# Directions for this task:
Your task is to return, word for word, only the lines from the line with "The height and" through the close of the data. Exclude all pictures.

# Records provided:
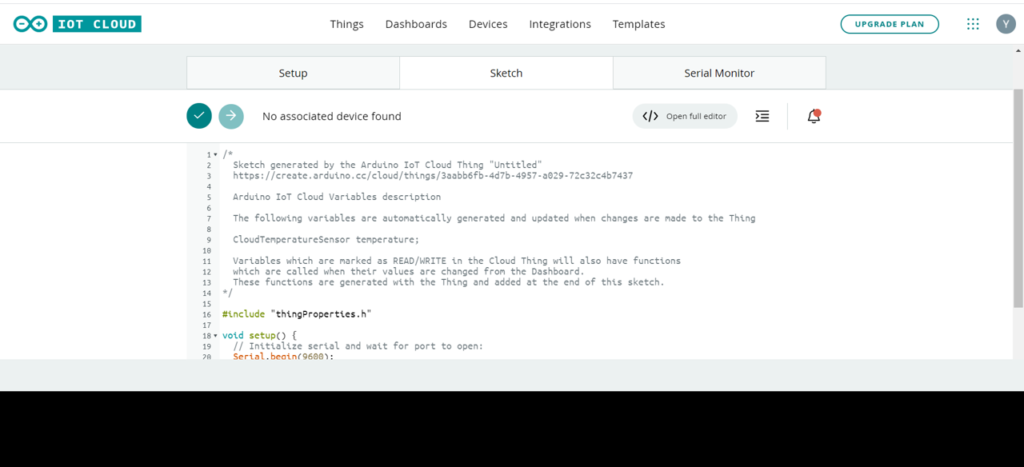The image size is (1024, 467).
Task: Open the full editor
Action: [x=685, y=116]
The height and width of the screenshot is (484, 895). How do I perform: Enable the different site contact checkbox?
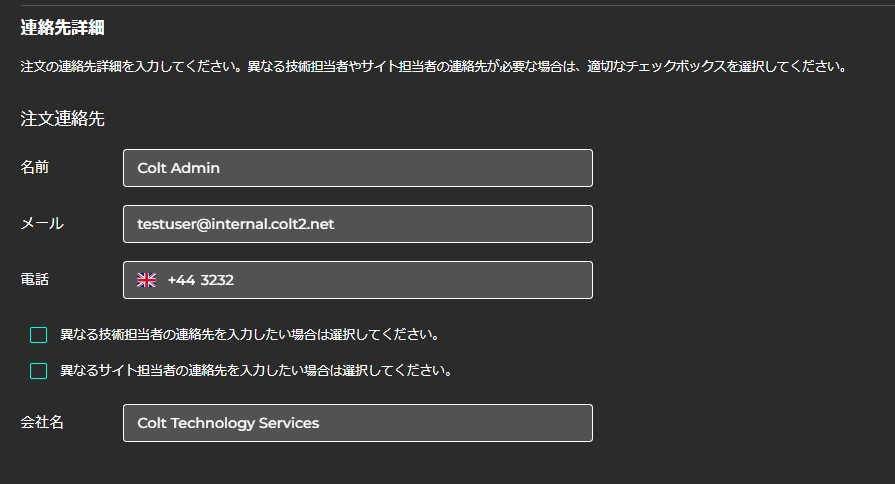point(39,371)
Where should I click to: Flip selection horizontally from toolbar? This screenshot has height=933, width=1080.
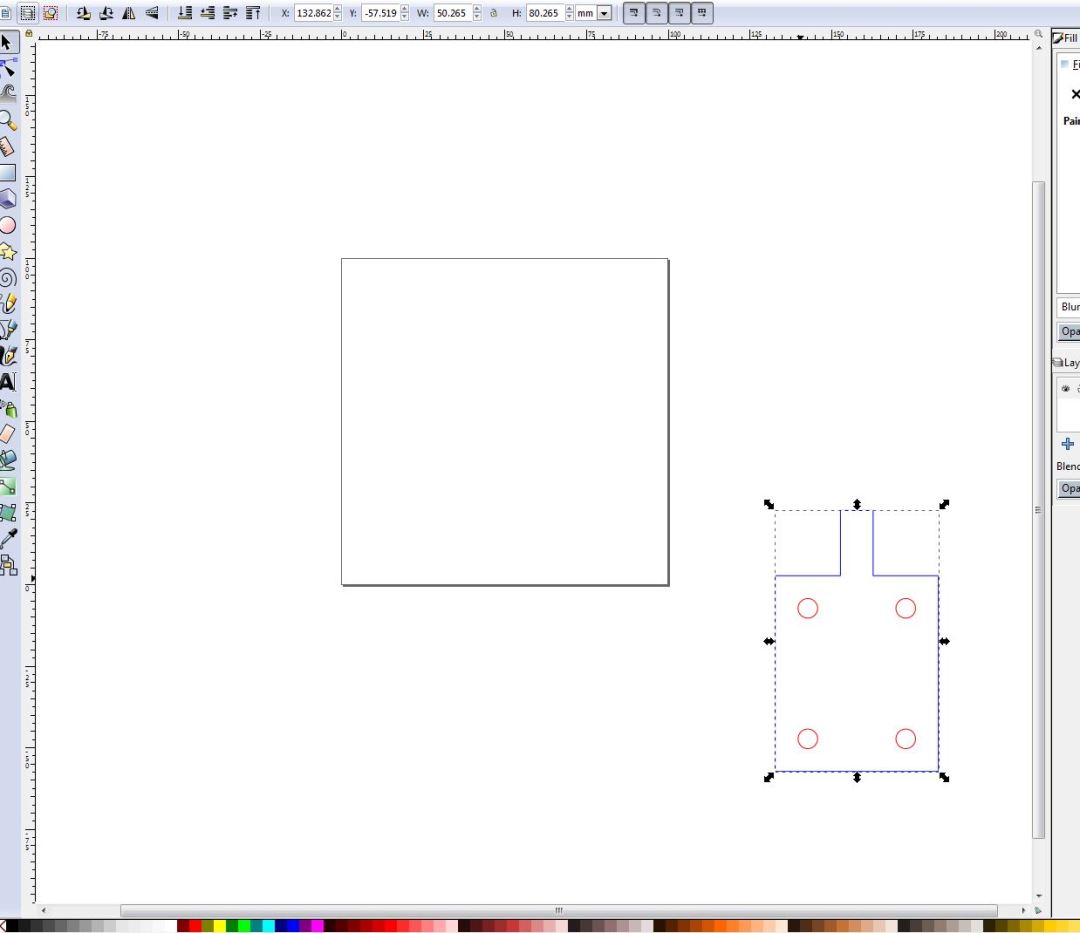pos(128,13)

# Problem solution:
The height and width of the screenshot is (484, 895). How do I perform: Enable the different site contact checkbox?
point(39,371)
Where should I click to: Flip selection horizontally from toolbar? This screenshot has height=933, width=1080.
pos(128,13)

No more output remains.